2002 Denver Annual Meeting (October 27-30, 2002)

Paper No. 5
Presentation Time: 8:00 AM-12:00 PM

DETERMINATION OF SEDIMENTATION RATES IN GULF OF MEXICO GAS HYDRATE-BEARING SEDIMENTS USING RADIOCARBON AND STABLE CARBON ISOTOPES


HACKWORTH, Matthew, Geology and Geophysics, Louisiana State Univ, Baton Rouge, LA 70808 and AHARON, Paul, Geological Sciences, Univ of Alabama, Tuscaloosa, AL 35487, mhackwo@lsu.edu

Sedimentation rates at bathyal depths are generally poorly known and in gas hydrate-bearing sediments of the Gulf of Mexico (GOM) continental slope they are essentially unknown. In normal deep sea sediments, the carbonates are dominated by a pelagic component consisting of foraminifera calcite tests, whereas hydrate-bearing sediments on the Louisiana continental slope contain up to 70% authigenic carbonate which forms as a result of bacterially-mediated coupled anaerobic hydrocarbon oxidation/sulfate reduction reactions. The different hydrocarbons consumed in these processes imprint distinctive stable carbon isotope signatures on the resulting carbonate phases which provide insight into the different microbial processes occurring in the sediments. In this study, we use coupled radiocarbon-stable carbon isotopes to determine sediment accretion rates in Gulf of Mexico deepwater hydrate-bearing sediments, carbon sources in authigenic seep carbonates, and fluxes of hydrocarbon-rich fluids into the seep sediments.

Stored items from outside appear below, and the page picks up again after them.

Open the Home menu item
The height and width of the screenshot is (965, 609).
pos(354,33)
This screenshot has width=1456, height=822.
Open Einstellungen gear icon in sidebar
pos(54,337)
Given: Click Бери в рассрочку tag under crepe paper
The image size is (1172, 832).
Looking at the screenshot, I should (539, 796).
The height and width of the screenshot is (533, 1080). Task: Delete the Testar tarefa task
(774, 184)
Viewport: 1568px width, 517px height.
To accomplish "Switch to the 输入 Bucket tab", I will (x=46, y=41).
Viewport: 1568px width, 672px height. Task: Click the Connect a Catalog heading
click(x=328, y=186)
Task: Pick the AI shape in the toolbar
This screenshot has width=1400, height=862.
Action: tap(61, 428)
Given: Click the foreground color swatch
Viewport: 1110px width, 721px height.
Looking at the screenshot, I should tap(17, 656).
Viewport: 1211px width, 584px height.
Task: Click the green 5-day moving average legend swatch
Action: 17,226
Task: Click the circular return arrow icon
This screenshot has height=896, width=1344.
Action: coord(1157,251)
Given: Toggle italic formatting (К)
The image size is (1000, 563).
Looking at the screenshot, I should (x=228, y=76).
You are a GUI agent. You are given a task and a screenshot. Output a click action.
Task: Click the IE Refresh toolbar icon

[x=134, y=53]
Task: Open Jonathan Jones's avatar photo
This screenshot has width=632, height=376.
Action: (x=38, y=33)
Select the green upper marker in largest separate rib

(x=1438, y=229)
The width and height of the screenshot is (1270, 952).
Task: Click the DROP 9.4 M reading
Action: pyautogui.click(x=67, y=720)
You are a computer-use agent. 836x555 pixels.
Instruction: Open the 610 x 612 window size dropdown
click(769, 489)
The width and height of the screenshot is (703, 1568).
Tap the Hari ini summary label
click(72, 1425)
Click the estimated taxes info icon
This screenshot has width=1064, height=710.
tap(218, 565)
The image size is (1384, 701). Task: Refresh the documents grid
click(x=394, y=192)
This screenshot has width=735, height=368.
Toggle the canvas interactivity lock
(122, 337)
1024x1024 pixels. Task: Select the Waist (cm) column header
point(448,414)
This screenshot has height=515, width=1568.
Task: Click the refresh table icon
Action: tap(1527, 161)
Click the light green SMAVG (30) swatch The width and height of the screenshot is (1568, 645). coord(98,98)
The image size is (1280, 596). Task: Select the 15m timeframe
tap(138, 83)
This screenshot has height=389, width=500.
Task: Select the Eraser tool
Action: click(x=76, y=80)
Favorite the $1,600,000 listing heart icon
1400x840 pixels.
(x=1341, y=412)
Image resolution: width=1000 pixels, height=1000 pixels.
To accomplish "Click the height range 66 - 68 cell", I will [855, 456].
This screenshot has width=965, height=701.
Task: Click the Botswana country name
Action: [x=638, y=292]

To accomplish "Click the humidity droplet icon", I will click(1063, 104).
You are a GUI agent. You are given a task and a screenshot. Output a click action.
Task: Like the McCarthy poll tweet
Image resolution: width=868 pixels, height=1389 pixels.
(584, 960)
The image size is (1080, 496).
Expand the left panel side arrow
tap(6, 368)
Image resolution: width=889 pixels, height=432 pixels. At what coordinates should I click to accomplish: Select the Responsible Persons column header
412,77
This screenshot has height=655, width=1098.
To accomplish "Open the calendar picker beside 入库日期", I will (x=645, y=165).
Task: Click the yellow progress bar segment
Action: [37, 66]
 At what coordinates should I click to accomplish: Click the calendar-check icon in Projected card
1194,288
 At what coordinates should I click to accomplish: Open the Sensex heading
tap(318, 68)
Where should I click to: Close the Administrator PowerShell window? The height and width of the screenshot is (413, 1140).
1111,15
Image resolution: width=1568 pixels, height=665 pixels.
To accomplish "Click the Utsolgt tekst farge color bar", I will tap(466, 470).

Gas hydrates in the Green Canyon area of the GOM outcrop on the seafloor at 600 m water depth at a temperature of approximately 7 degrees C. Push cores (~ 25 cm long, collected with a submersible) were taken through Beggiatoa spp. bacterial mats on hydrate mounds in Green Canyon lease blocks 185, 232, and 272. The presence of gas hydrates at the sample sites is evidenced by visual observations and from the geochemistry of pore fluids.

Paired samples of deep-sea gastropod shells and carbonate concretions were taken at the top, middle, and base of 6 sediment cores. Carbonate concretions have anomalously depleted D14C values ranging from –704 to –910 per mil, the result of their incorporation of 14C free carbon from hydrocarbons. The shells show D14C values ranging from –96 to –735 per mil, which are dependant on the shells’ age and amount of authigenic carbonate overgrowth. Correction of the shell ages for carbonate overgrowth allows for the determination of true sediment ages and sedimentation rates which range from 12.4-27.1 cm/ka. Mass balance calculations show that the carbonates contain 60-90% “dead” carbon with d13C of approximately –26 per mil, PDB, which suggests a carbon source in crude oil or higher-weight (ethane though pentane) hydrate forming gases instead of more isotopically depleted methane.